Exercise: Quote the following lines word for word.

Stored records:
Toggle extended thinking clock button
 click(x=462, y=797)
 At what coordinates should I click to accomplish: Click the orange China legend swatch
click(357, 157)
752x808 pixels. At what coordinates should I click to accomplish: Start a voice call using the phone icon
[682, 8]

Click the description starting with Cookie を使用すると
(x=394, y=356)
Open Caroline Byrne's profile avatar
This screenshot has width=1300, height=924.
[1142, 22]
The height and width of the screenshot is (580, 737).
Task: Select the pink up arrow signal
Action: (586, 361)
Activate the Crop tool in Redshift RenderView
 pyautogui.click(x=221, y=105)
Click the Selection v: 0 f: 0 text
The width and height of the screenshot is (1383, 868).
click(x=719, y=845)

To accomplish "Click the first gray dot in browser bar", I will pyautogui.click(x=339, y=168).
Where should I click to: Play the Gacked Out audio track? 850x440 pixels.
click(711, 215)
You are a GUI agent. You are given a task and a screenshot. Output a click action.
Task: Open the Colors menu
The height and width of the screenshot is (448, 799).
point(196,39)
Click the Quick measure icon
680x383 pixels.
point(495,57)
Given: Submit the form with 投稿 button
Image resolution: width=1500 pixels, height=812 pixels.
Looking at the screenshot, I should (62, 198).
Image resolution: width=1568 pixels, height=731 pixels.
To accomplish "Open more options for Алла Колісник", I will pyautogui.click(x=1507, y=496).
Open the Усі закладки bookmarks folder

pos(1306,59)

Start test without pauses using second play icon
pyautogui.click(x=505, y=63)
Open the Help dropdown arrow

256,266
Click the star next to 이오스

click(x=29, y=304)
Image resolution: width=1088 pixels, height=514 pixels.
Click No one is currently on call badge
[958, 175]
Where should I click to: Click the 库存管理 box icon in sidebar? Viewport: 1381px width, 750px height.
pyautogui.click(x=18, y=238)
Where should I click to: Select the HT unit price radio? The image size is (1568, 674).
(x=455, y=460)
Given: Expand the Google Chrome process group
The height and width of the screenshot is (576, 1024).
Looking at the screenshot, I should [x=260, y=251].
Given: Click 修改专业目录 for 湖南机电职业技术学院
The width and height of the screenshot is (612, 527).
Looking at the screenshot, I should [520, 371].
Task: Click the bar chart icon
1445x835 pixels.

Problem solution:
Toggle extended thinking clock button
 click(x=462, y=797)
 At what coordinates should I click to accomplish: Click the orange China legend swatch
click(357, 157)
752x808 pixels. At what coordinates should I click to accomplish: Start a voice call using the phone icon
[682, 8]

Click the description starting with Cookie を使用すると
(x=394, y=356)
Open Caroline Byrne's profile avatar
This screenshot has width=1300, height=924.
[1142, 22]
The height and width of the screenshot is (580, 737).
Task: Select the pink up arrow signal
Action: (586, 361)
Activate the Crop tool in Redshift RenderView
 pyautogui.click(x=221, y=105)
Click the Selection v: 0 f: 0 text
The width and height of the screenshot is (1383, 868).
click(x=719, y=845)

To accomplish "Click the first gray dot in browser bar", I will pyautogui.click(x=339, y=168).
Where should I click to: Play the Gacked Out audio track? 850x440 pixels.
click(711, 215)
You are a GUI agent. You are given a task and a screenshot. Output a click action.
Task: Open the Colors menu
The height and width of the screenshot is (448, 799).
point(196,39)
Click the Quick measure icon
680x383 pixels.
point(495,57)
Given: Submit the form with 投稿 button
Image resolution: width=1500 pixels, height=812 pixels.
Looking at the screenshot, I should (62, 198).
Image resolution: width=1568 pixels, height=731 pixels.
To accomplish "Open more options for Алла Колісник", I will pyautogui.click(x=1507, y=496).
Open the Усі закладки bookmarks folder

pos(1306,59)

Start test without pauses using second play icon
pyautogui.click(x=505, y=63)
Open the Help dropdown arrow

256,266
Click the star next to 이오스

click(x=29, y=304)
Image resolution: width=1088 pixels, height=514 pixels.
Click No one is currently on call badge
[958, 175]
Where should I click to: Click the 库存管理 box icon in sidebar? Viewport: 1381px width, 750px height.
pyautogui.click(x=18, y=238)
Where should I click to: Select the HT unit price radio? The image size is (1568, 674).
(x=455, y=460)
Given: Expand the Google Chrome process group
The height and width of the screenshot is (576, 1024).
Looking at the screenshot, I should [x=260, y=251].
Given: Click 修改专业目录 for 湖南机电职业技术学院
The width and height of the screenshot is (612, 527).
Looking at the screenshot, I should [520, 371].
Task: Click the bar chart icon
1445x835 pixels.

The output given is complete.